Under the falsified medicines directive (FMD), all community pharmacies in the UK will have to scan medicines at the point of dispensing from February 2019, as part of European anti-counterfeiting measures.
The new legislation requires pharmacies to train staff and install scanners, while manufacturers will have to put new barcodes on their medicine packs.
Speaking to C+D after his session at Sigma Pharmaceuticals’ annual conference in Borneo, British Generic Manufacturers Association (BGMA) chairman Peter Ballard said manufacturers will be looking at ways to “spread the costs” of the “costly” FMD implementation.

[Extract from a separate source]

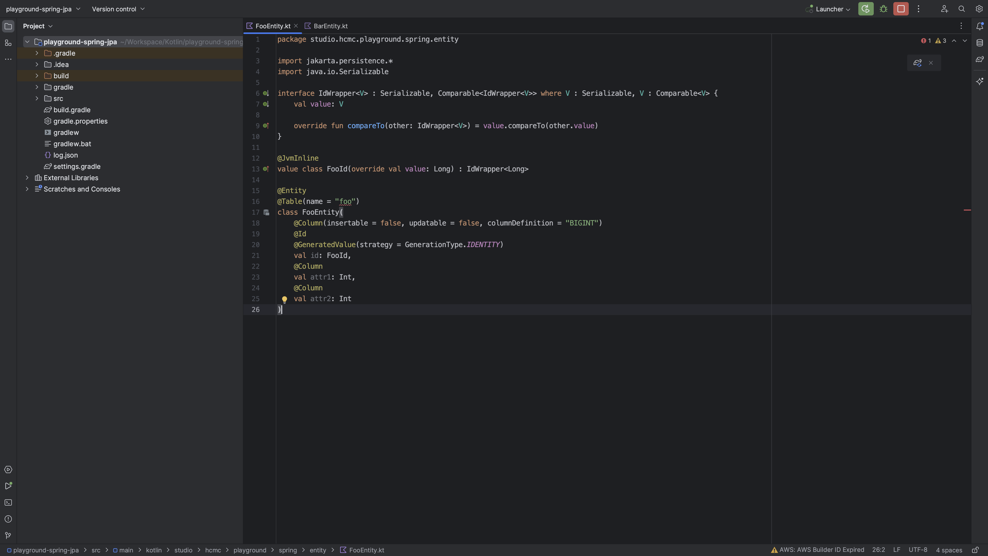Toggle the Project tool window folder icon

pos(8,26)
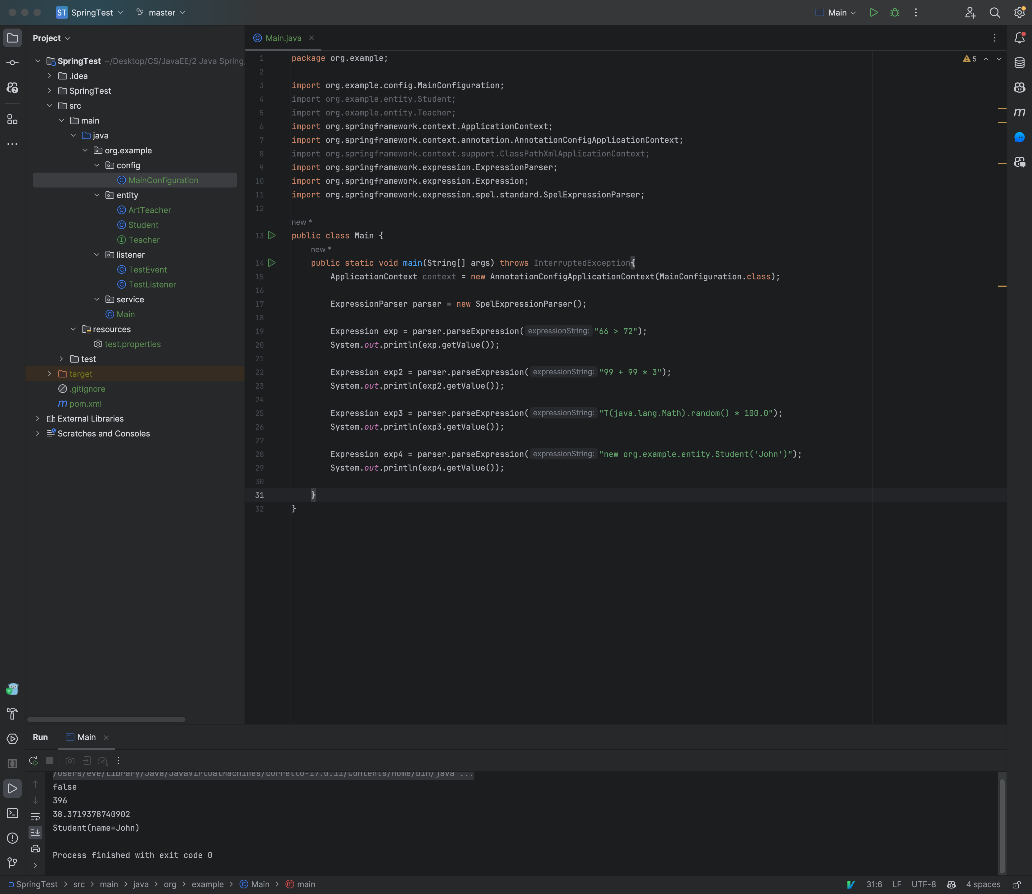The image size is (1032, 894).
Task: Open the Maven tool window on the right
Action: tap(1020, 112)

“Some manufacturers will be looking at their portfolios, and the costs of implementing barcodes across certain low-margin lines, and thinking: I’m not going to bother on products that are making 0.02p,” he told C+D on Tuesday (February 13).
“Some low-margin products could be at risk,” Mr Ballard stressed.

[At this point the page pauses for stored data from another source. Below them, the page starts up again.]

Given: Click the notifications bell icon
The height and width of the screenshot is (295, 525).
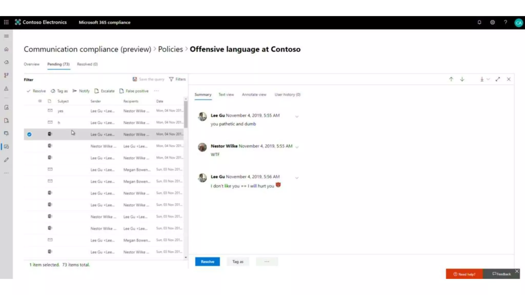Looking at the screenshot, I should point(479,22).
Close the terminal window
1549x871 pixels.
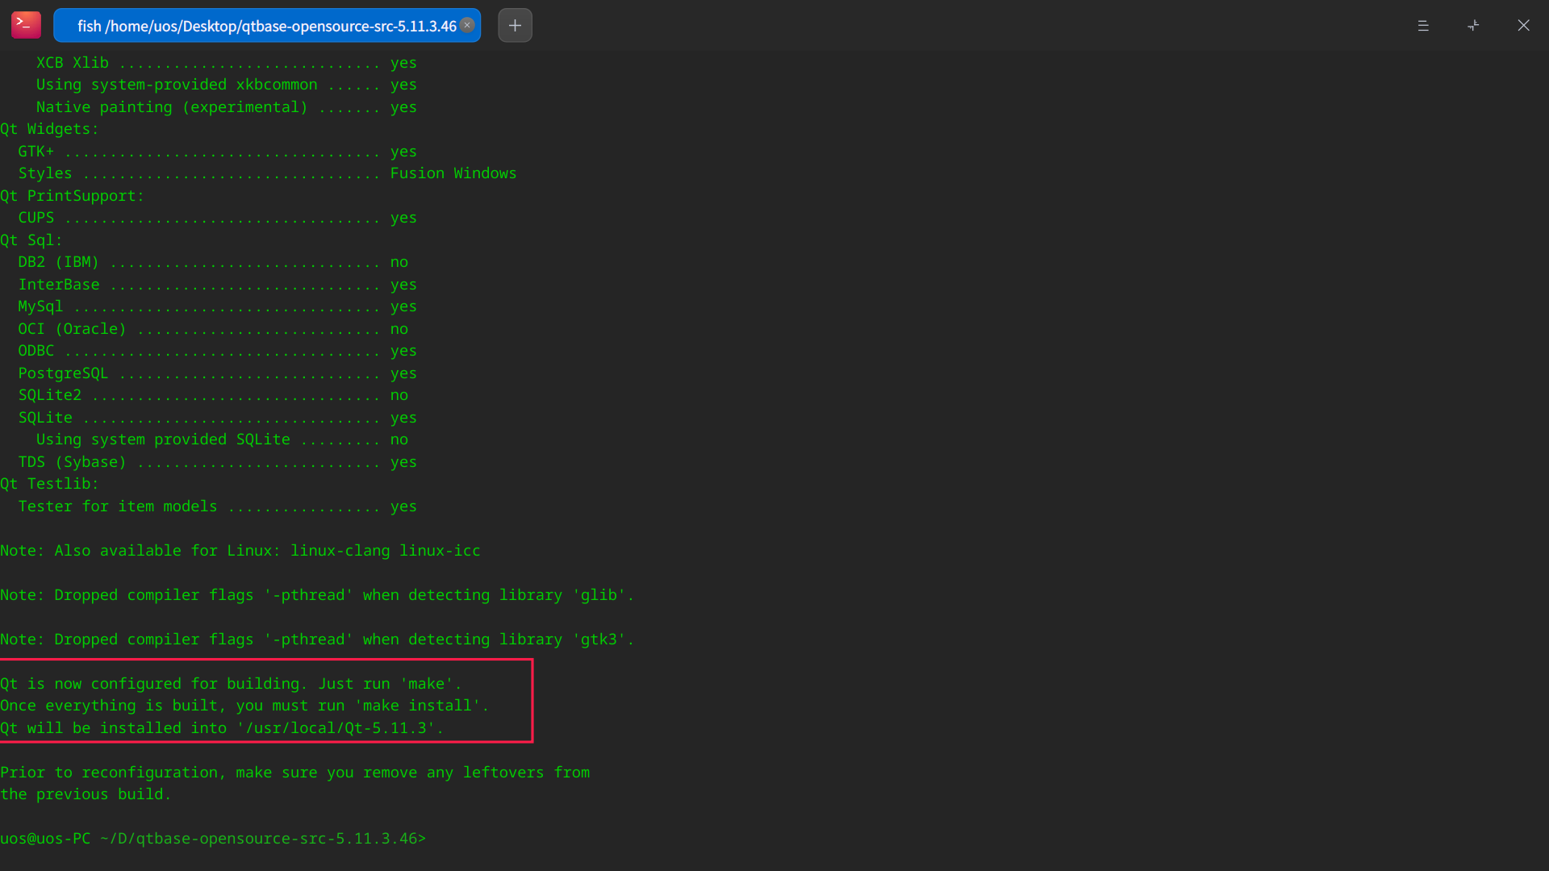pos(1523,26)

“Crazy” amount of work for pharmacists
National Pharmacy Association chief pharmacist Leyla Hannbeck told Sigma delegates that pharmacy owners face a “crazy” amount of work to implement the directive. “Unfortunately” this includes covering the costs of installing scanners in each of their premises, she said.
“This EU measure has already landed, so Brexit won’t save us from this,” Ms Hannbeck said during the conference.